O Ministério da Saúde encaminhou ofício ao diretor-presidente do Instituto Butantan, Dimas Tadeu Covas, nesta sexta-feira (15) para pedir a entrega imediata das 6 milhões de doses importadas e que foram objeto do pedido de autorização de uso emergencial junto à Agência Nacional de Vigilância Sanitária (Anvisa).

“Ressaltamos a urgência na imediata entrega do quantitativo contratado e acima mencionado, tendo em vista que este Ministério precisa fazer o devido loteamento para iniciar a logística de distribuição para todos os estados da federação de maneira simultânea e equitativa, conforme cronograma previsto no Plano Nacional de Operacionalização da vacinação contra a COVID-19, tão logo seja concedido a autorização pela agência reguladora, cuja decisão está prevista para domingo, dia 17 de janeiro de 2021”, diz ofício assinado por Roberto Ferreira Dias, diretor do Departamento de Logística em Saúde.

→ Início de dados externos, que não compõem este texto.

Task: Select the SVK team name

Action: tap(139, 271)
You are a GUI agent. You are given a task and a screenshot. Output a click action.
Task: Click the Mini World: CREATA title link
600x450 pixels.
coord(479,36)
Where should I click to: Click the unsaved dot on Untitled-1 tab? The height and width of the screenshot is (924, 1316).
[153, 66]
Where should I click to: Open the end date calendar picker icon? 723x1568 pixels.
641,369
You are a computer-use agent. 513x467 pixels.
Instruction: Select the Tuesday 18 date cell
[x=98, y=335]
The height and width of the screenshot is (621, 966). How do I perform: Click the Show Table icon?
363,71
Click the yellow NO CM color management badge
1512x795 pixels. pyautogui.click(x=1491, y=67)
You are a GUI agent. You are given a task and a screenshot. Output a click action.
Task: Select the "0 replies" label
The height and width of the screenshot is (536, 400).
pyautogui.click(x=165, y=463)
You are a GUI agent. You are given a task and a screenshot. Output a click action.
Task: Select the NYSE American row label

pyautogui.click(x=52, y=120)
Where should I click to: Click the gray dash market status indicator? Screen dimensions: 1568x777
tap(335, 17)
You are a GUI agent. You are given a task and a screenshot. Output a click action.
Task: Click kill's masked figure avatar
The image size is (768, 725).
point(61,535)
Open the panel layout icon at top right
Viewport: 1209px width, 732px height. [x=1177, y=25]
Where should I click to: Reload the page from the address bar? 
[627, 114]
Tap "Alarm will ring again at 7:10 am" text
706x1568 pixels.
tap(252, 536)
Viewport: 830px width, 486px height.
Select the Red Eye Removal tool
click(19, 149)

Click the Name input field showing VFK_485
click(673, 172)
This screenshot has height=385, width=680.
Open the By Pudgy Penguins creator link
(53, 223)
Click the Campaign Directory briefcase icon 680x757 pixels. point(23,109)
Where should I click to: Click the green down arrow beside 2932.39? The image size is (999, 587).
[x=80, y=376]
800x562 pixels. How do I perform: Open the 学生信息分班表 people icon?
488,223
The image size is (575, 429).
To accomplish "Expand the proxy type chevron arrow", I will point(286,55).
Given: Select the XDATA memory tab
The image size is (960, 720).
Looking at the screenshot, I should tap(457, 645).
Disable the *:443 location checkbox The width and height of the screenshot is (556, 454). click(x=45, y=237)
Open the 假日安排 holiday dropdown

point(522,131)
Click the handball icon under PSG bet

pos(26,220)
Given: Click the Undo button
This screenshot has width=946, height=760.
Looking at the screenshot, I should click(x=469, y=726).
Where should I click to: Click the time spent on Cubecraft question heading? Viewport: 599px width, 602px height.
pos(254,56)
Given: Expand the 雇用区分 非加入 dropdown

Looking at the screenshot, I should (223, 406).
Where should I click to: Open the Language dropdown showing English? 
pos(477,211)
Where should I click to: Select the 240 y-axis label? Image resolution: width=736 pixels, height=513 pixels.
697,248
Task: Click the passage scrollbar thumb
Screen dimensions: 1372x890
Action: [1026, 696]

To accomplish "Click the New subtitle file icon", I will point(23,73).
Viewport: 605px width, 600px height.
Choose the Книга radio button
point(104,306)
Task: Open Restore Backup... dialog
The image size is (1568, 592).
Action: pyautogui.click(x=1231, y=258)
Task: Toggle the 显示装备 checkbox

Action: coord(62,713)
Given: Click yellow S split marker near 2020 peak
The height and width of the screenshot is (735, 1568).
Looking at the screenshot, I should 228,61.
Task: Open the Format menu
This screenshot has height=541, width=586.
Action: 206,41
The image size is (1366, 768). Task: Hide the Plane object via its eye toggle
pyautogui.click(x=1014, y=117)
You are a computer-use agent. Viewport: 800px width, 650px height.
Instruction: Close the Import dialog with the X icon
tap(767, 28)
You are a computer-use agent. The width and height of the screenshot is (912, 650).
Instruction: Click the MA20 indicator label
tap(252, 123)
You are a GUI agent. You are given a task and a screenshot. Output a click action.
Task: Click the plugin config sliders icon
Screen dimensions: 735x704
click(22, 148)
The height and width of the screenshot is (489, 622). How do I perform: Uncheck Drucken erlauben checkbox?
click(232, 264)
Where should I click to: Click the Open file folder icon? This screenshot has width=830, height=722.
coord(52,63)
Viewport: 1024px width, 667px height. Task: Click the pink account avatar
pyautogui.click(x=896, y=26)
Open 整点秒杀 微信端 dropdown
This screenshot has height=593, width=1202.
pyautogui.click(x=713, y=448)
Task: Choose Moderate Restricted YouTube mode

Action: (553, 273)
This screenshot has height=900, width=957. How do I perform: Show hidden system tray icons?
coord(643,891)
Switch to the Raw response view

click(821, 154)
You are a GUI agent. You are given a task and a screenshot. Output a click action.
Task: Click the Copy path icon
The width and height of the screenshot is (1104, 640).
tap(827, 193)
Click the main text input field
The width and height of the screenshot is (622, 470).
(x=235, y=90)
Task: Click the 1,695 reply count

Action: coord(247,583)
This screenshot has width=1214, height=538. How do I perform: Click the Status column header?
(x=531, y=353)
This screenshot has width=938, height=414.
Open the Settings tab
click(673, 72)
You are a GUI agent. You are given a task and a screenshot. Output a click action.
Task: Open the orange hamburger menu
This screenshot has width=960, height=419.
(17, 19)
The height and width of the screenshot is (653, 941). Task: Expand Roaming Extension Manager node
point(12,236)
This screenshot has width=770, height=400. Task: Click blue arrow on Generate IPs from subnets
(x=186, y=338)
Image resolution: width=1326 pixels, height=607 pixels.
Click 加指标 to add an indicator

O governo brasileiro comprou 46 milhões de doses da CoronaVac, vacina desenvolvida pela chinesa Sinovac em parceria com o Butantan. É com essas doses que o Ministério da Saúde planeja começar o plano nacional de imunização da população.

A ideia inicial seria usar também as doses da AstraZeneca/Fiocruz que estão sendo fabricadas na Índia, pelo Instituto Serum. Mas, de acordo com a última atualização do Ministério das Relações Exteriores, a chegada das doses ao Brasil, prevista para sábado (16), foi adiada, sem prazo definido.